Раздражение императора тут же вызвал сам облик его матушки, которая упрямо придерживается моды, принятой при дворе ее покойного супруга: туфли на высоких, толстых каблуках, которые увеличивают и без того немалый рост ее величества, на голове ток со страусовым пером, на голой шее ожерелье, а у левого плеча черный бант с белым мальтийским крестиком. Платье не по возрасту короткое, туго зашнурованное, с высокой талией и короткими рукавчиками, руки — в лайковых перчатках выше локтя.
Более часу прошло в обычных прогулках по парку, где все напоминало императору отца, и незначащих разговорах. Братья сначала находились неподалеку, затем опередили мать и брата и стали о чем-то громко беседовать. Это вызвало еще большее недовольство императора, который, как известно, глуховат и не терпит, когда чего-то не слышит.
На воспитателей — дряхлого, с морщинистым лицом немца Ламсдорфа и русского кавалера Глинку — великие князья не обращали никакого внимания. Николай несколько раз прерывал брата в разговоре, говорил резко, забывшись, вдруг громко и грубо захохотал. Михаил был, видимо, обижен и говорил плаксиво и собираясь заплакать. Императрица и ее свита беседовали с императором, стараясь его занять, а он прислушивался.

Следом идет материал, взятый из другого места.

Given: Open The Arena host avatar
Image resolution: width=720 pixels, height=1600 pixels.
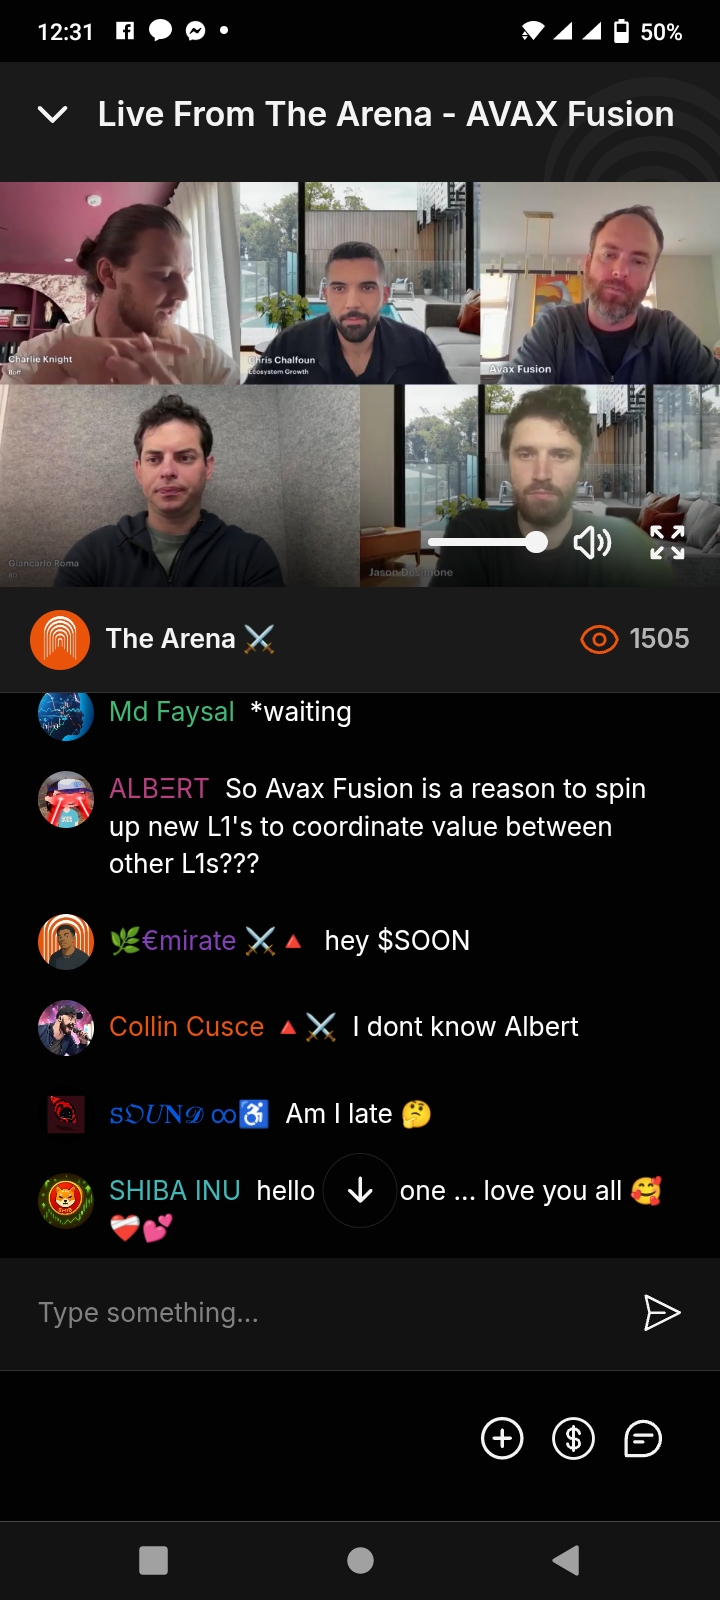Looking at the screenshot, I should (x=60, y=639).
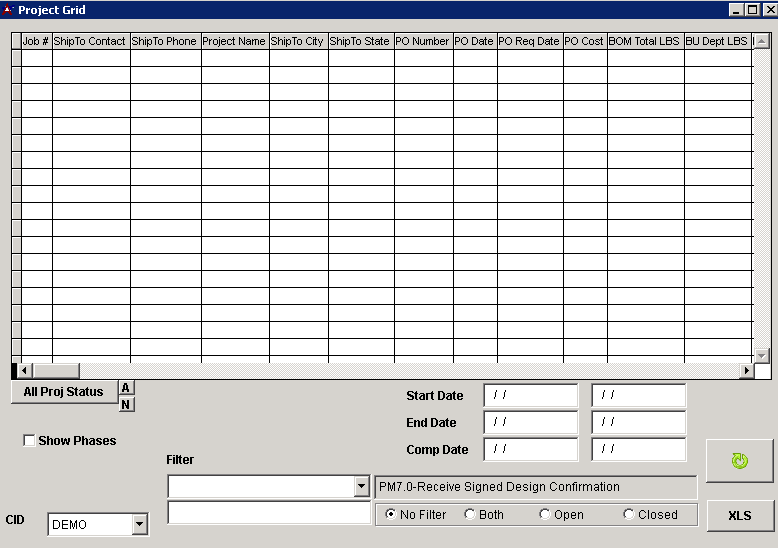Click the small 'A' button beside All Proj Status

pos(126,388)
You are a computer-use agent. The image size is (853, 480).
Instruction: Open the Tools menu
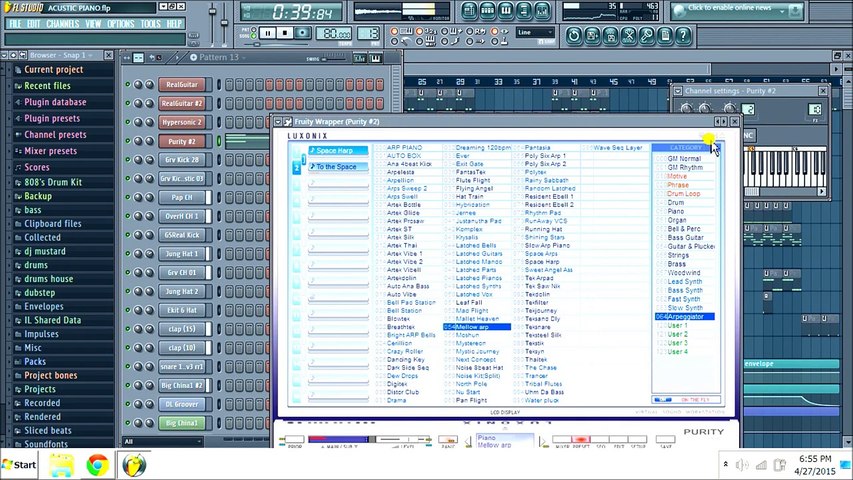pos(150,24)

Графиня Ливен подбежала к великим князьям. Император слышал, как она быстро сказала что-то братьям по-немецки, видимо забыв, что этикет требовал французского языка, а они отрывисто и капризно ей ответили. Из чего Александр сделал единственный возможный вывод: братья невоспитанны и грубы.
Позже император спросил Ламсдорфа, как учатся братья. Воспитатель ответил, что успехи заметны, последнее сочинение было задано на тему о превосходстве мирного состояния над войною. Император одобрительно кивнул и спросил у великого князя Николая, что он написал о важном вопросе. Вместо него, помолчав, вдруг ответил Ламсдорф:
— Ничего.
Император молча посмотрел па него и па брата и вдруг отвернулся, словно никогда не задавал вопроса. Действительно, великий князь Николай не написал ни строки, выказав этим свою отроческую строптивость. Недовольство императора было слишком явное. Императрица, густо покраснев, тотчас выслала всех. Они остались одни.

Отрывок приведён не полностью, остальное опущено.